I just ordered Brewcrafters after wishlisting it for almost a decade! Any play it? I love the theme and really enjoy games where players run businesses, so it looks like it should be a good fit.

I do wish that someone would republish the game with better artwork though. It looks pretty bland compared to more recent games, even from the same company!

Oh ho, look at Mr. Glass Half Empty over here! What kind of Debbie Downer can’t enjoy a Golden Age while it lasts? :)

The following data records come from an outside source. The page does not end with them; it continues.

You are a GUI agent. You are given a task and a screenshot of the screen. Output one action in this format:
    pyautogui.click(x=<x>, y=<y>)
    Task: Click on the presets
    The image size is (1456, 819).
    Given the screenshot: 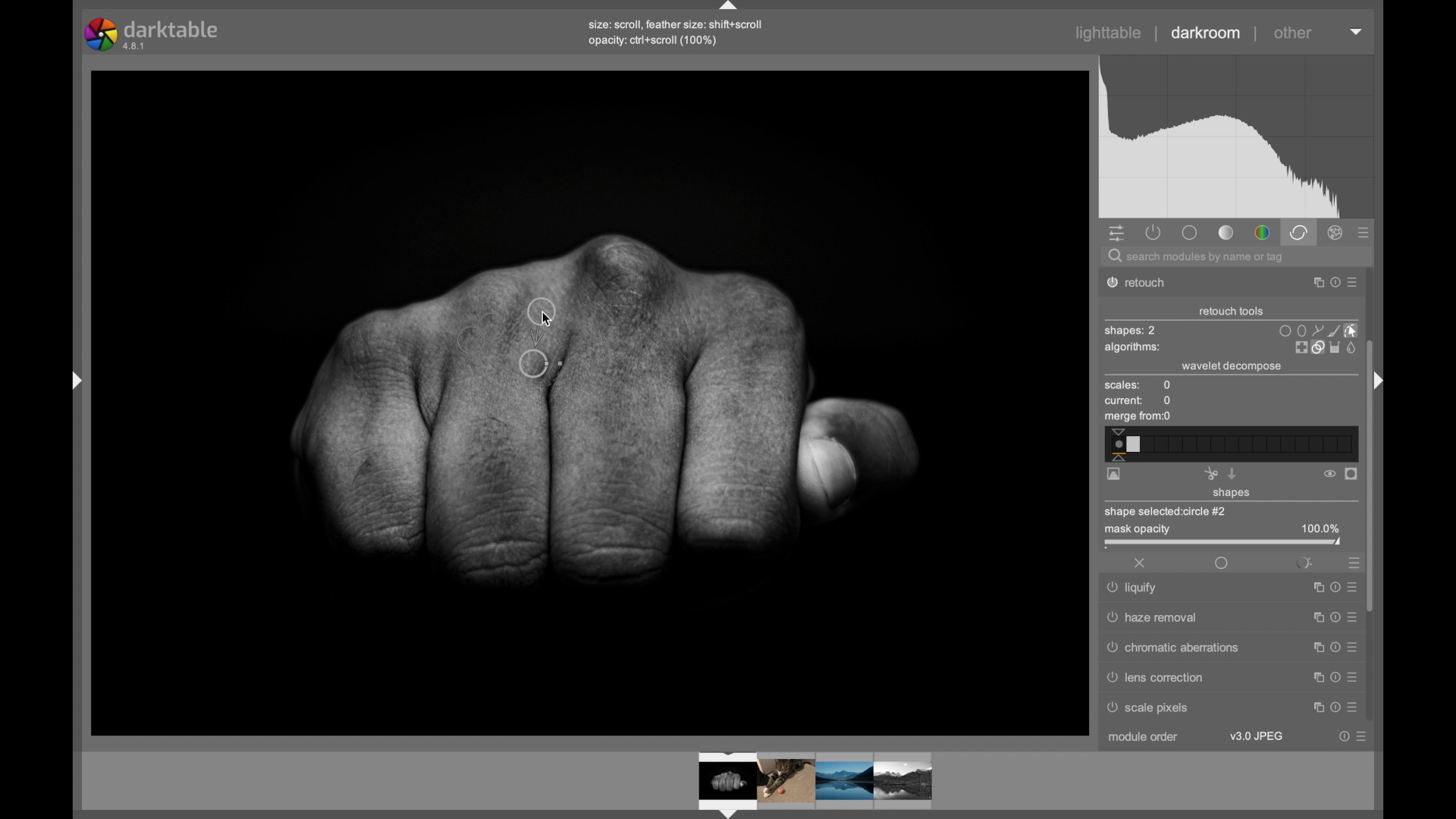 What is the action you would take?
    pyautogui.click(x=1364, y=234)
    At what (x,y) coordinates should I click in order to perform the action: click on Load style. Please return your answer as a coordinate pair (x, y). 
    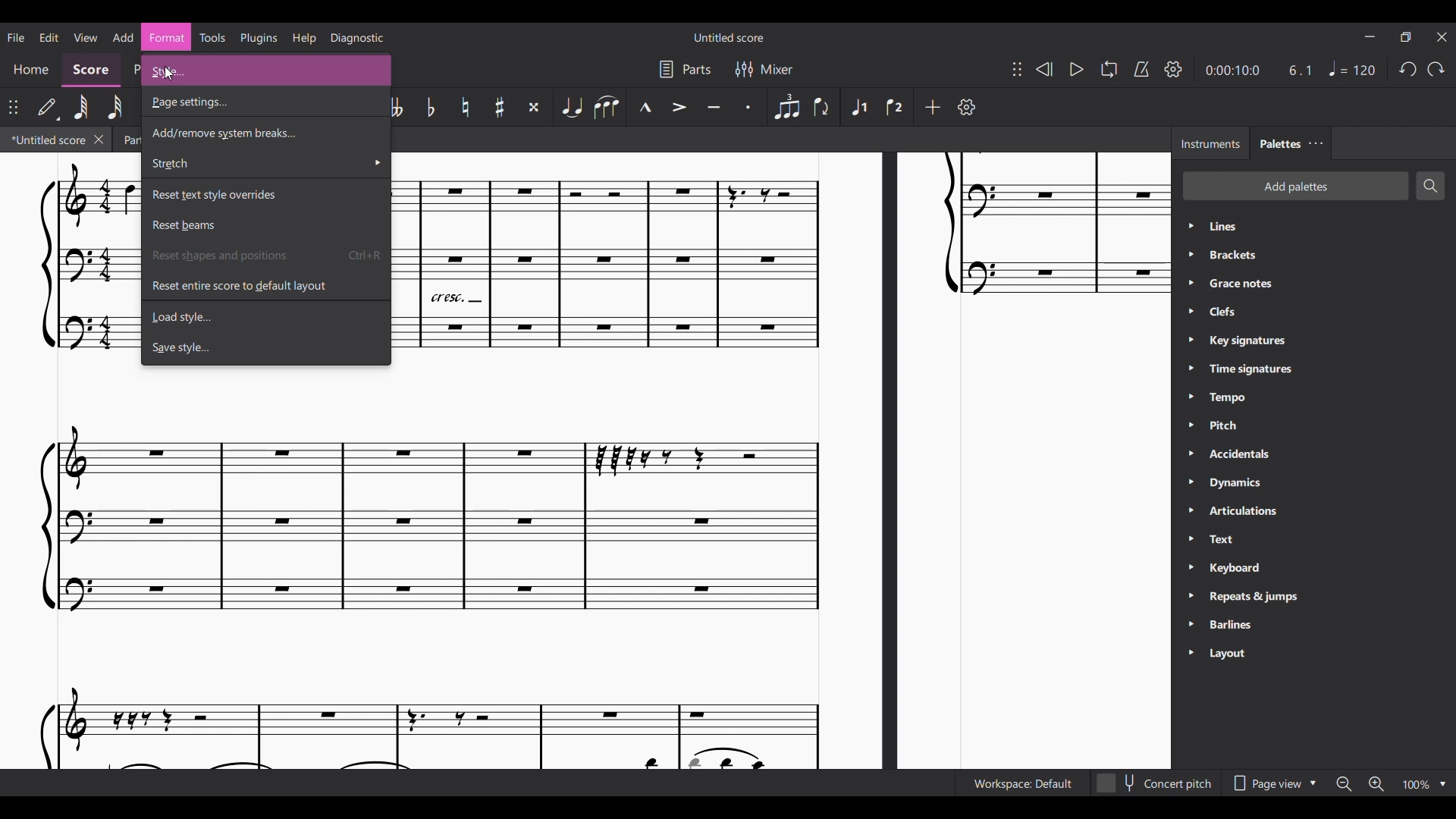
    Looking at the image, I should click on (265, 318).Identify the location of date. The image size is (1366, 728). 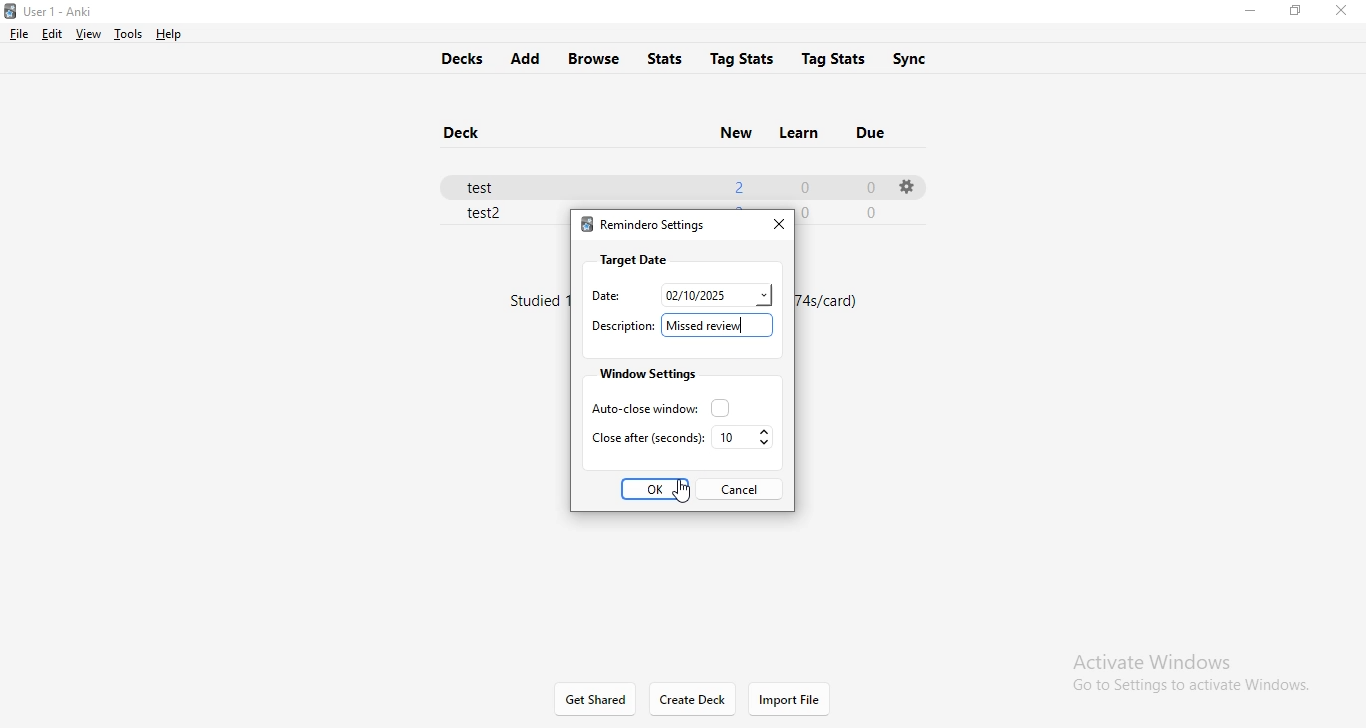
(716, 293).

I bet you’d appreciate the other game I’ve been playing a lot lately: a solitaire design called The First Jihad (one of the States of Siege games, published by White Dog Games, link to store page here). It’s about the first 100 years of Islam that preceded the Abbasids, from the immediate aftermath of Muhammed during the Rashidun caliphate, through the dramatic expansion of the Umayyads until the Abbasids take over. The Mongols have nothing on those early Arabs and the animating force of Islam.

The extent of its historical nooks and crannies is pretty thrilling to me. Of course, Constantinople, the Iberian peninsula, the Caucasus, Egypt, and North Africa. But then the Arab armies tearing through Persia, crossing the Oxus and Indus rivers, all the way to China and India? Alexander was a punk.

Been playing state of siege Mound Builders. Really enjoy quite a few of the SOS games

Got my garage remodel done and my 8 foot table setup. Ready for Mr President.